I have thought a lot about what it means to be a slave since I arrived here. I always thought, in my previous life, that slavery is something that had existed in the past. I could not imagine how people would tolerate being forced into slavery or watching others being enslaved. We are taught that the problem of slavery was resolved once capitalism became dominant. We hear that it rears it's head in isolated places, but it is always stopped.
Now I saw it very differently. People accept slavery as the state of normalcy. They make justifications for it’s existence, and their role in it, on both sides. The ownership title may have gone away, but the relationships are all the same. Physical abuse has been replaced by narcissistic abuse.

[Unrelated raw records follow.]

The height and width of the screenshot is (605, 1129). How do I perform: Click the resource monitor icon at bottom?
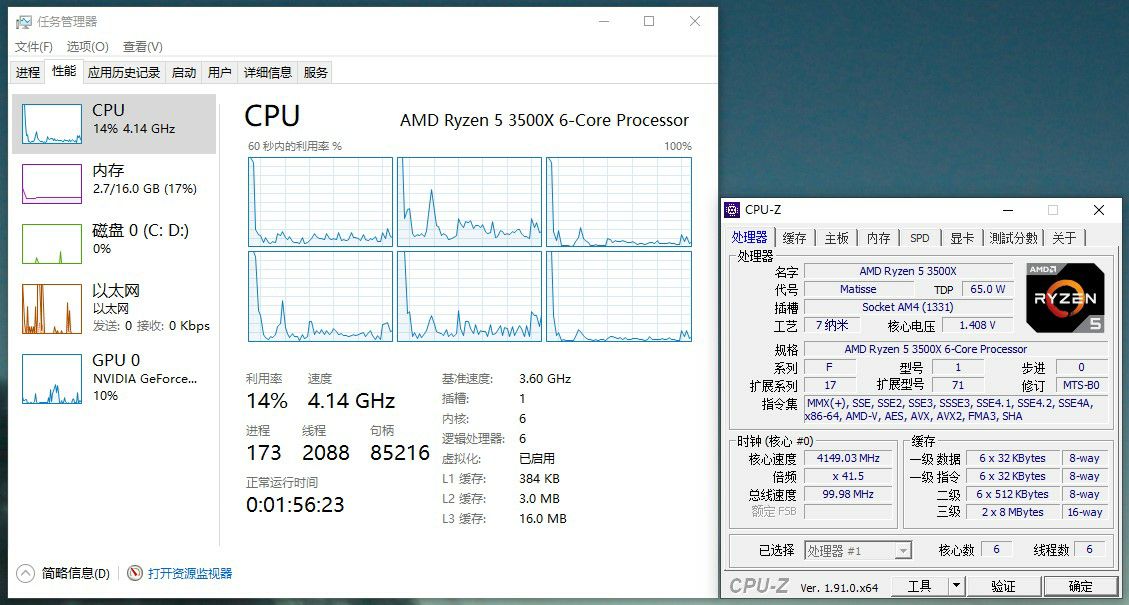(x=135, y=573)
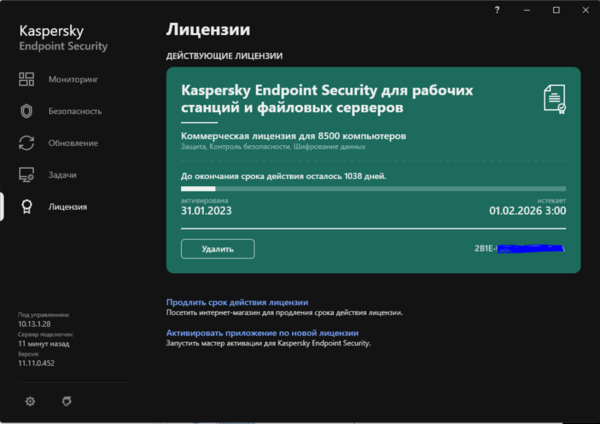This screenshot has width=600, height=424.
Task: Open the Мониторинг section
Action: click(72, 79)
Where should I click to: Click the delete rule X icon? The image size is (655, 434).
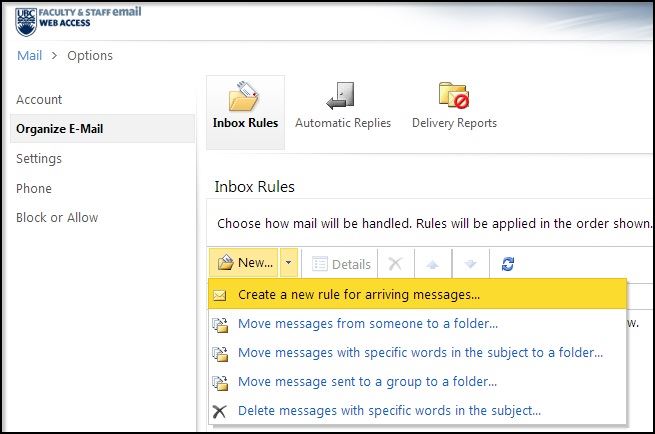[395, 264]
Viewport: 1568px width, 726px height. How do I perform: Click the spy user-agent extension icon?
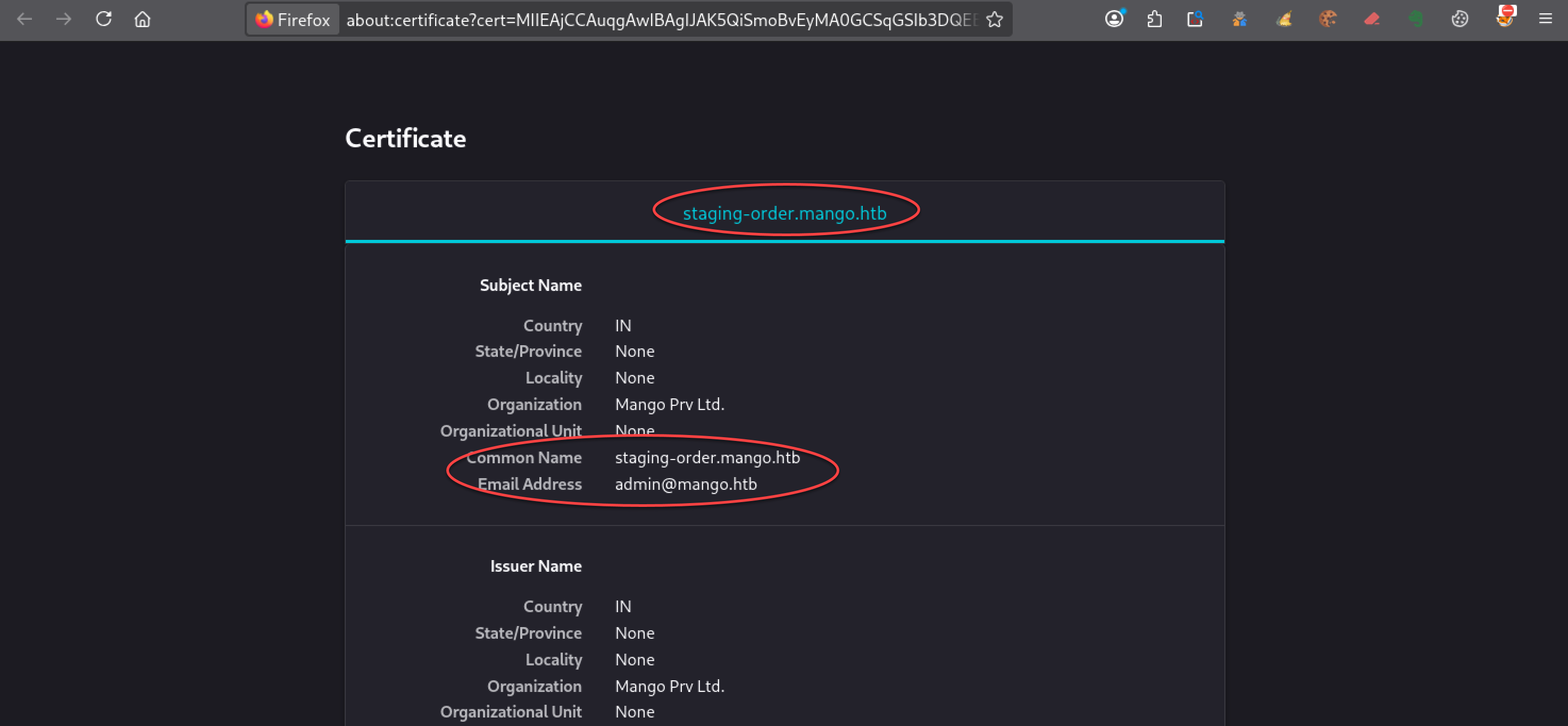click(1239, 20)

The more time I spend here, the more I feel like this is somehow, something I deserve. It is a feeling more than a thought process. I can feel myself going to lengths to accept my situation, even while my mind rejects this situation. I can also see the perspective of some of the other women. Being a slave here is sometimes better than being a wage slave in capitalist society. We do not have to worry about struggling to survive beyond taking care of men's needs. We were doing the same thing in capitalist society, on top of worrying about how we were going to feed ourselves, and our children. This is easier. In many ways, we do not have to think, we are told what to do.

He now spends mornings in meetings, and I have a little more free time. Cleaning his room does not take all morning. I have time to write, and go by the kitchen. He meets me at the pool in the afternoons, then we return to his room in the evenings. Sometimes we go out dancing at the playroom, but it is less frequent than it used to be. Maybe he does not need to show me off as much anymore. I think his mind is focused on other things, now that he has me.
One day, I went by the kitchen I found that one of my favorite cooks, Janet, was gone. They told me she died of pneumonia. She had kept working even though she was sick. It is not like she had a choice. It seems the guests do not worry about sick food workers.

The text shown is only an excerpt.